Stored items:
+ + + + + + +
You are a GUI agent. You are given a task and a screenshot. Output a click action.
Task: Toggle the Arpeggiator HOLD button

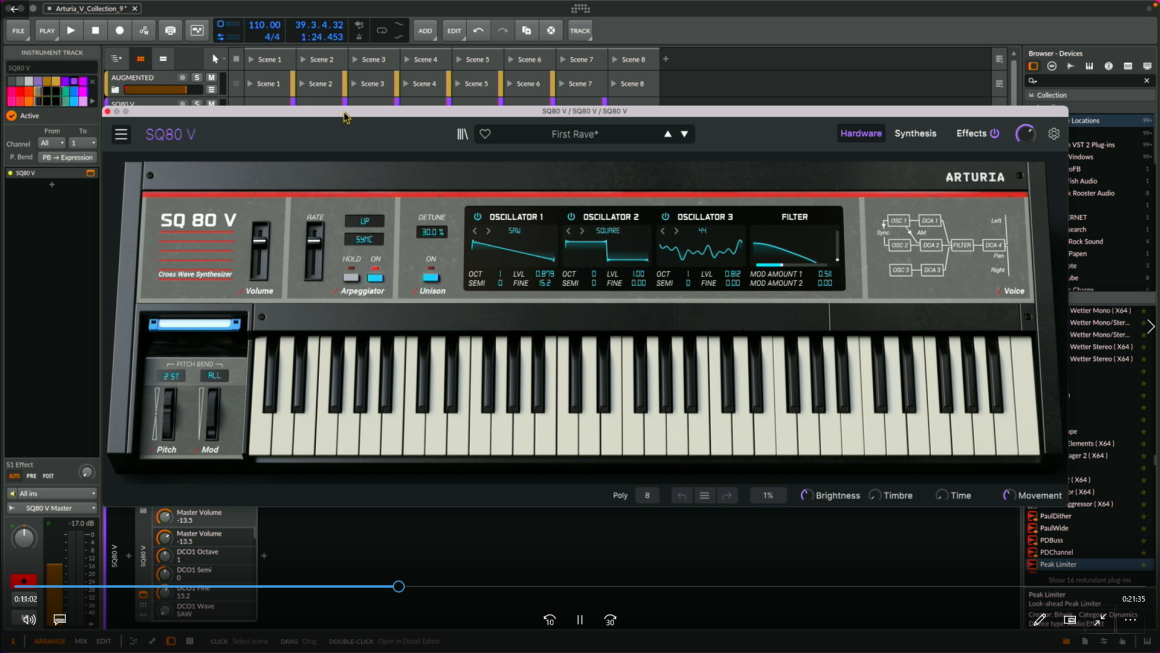click(x=351, y=276)
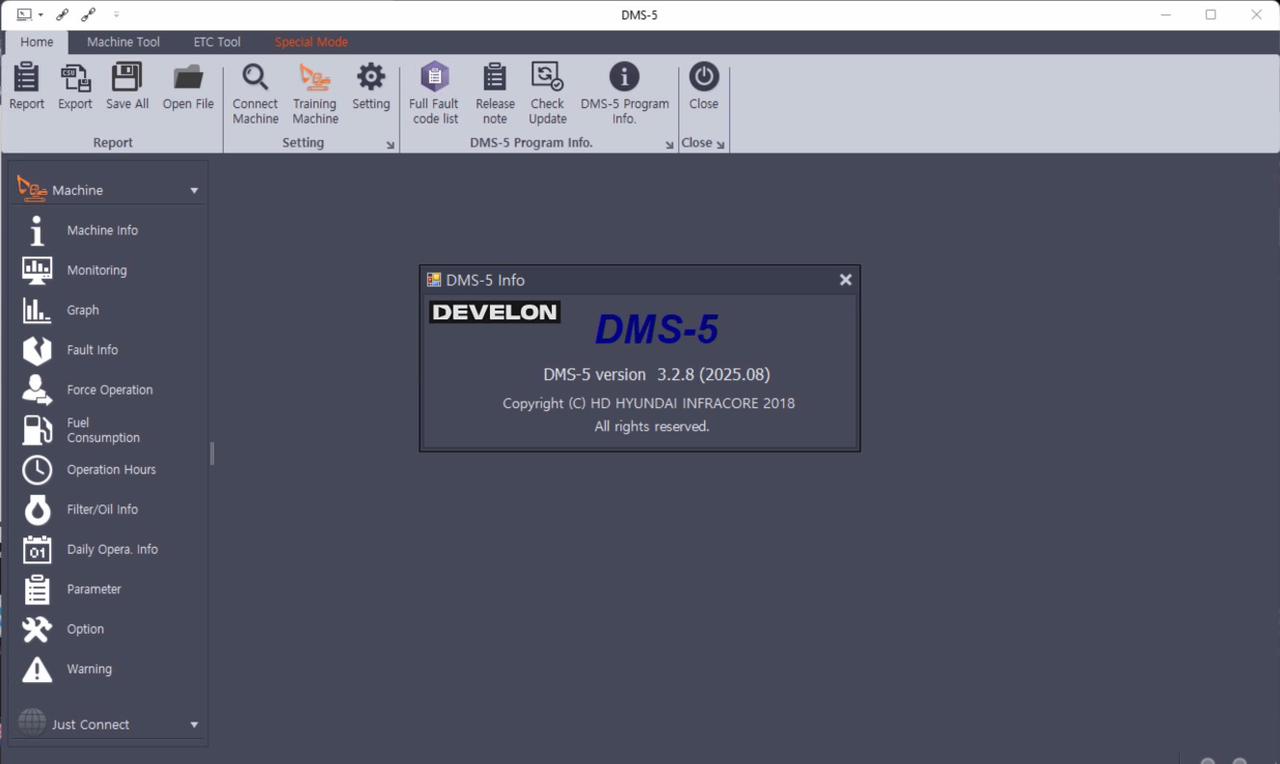Screen dimensions: 1280x764
Task: Expand the DMS-5 Program Info. group launcher
Action: click(669, 145)
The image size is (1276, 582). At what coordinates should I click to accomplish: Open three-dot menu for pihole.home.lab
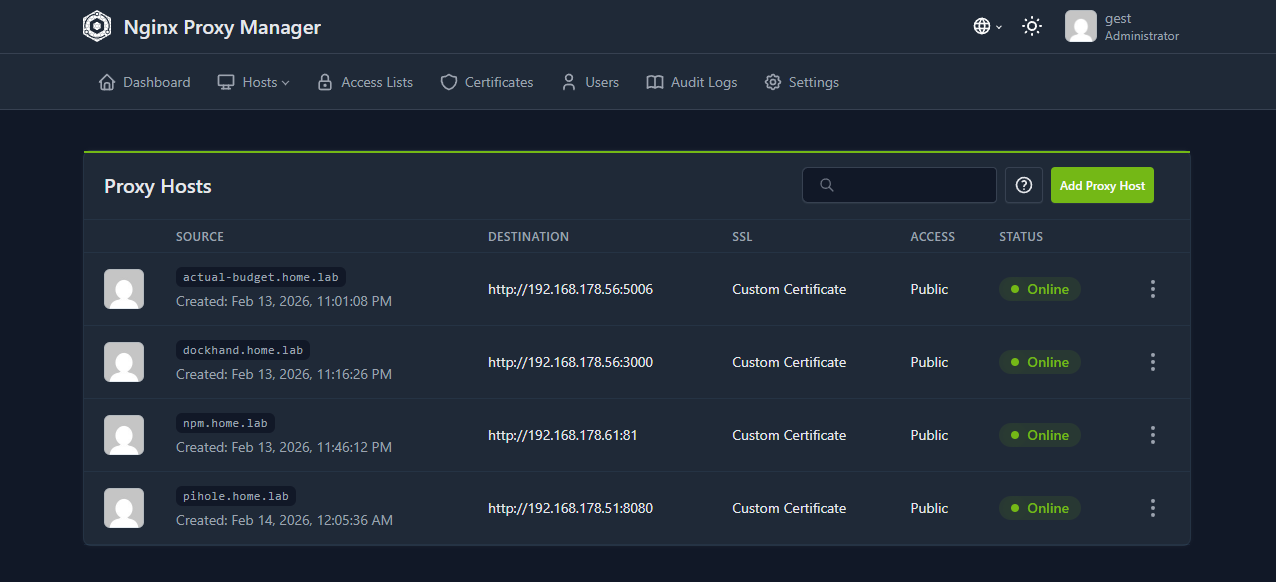[1152, 508]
+ + + + + + +
**Problem description**.
Without the pictures, repeat all the records word for word.

**Task response**.
You are a GUI agent. You are given a task and a screenshot. Output a click action.
Task: Toggle the Arpeggiator HOLD button

click(x=351, y=276)
Screen dimensions: 1280x764
Task: Expand the DMS-5 Program Info. group launcher
Action: click(669, 145)
The image size is (1276, 582). At what coordinates should I click to accomplish: Open three-dot menu for pihole.home.lab
[1152, 508]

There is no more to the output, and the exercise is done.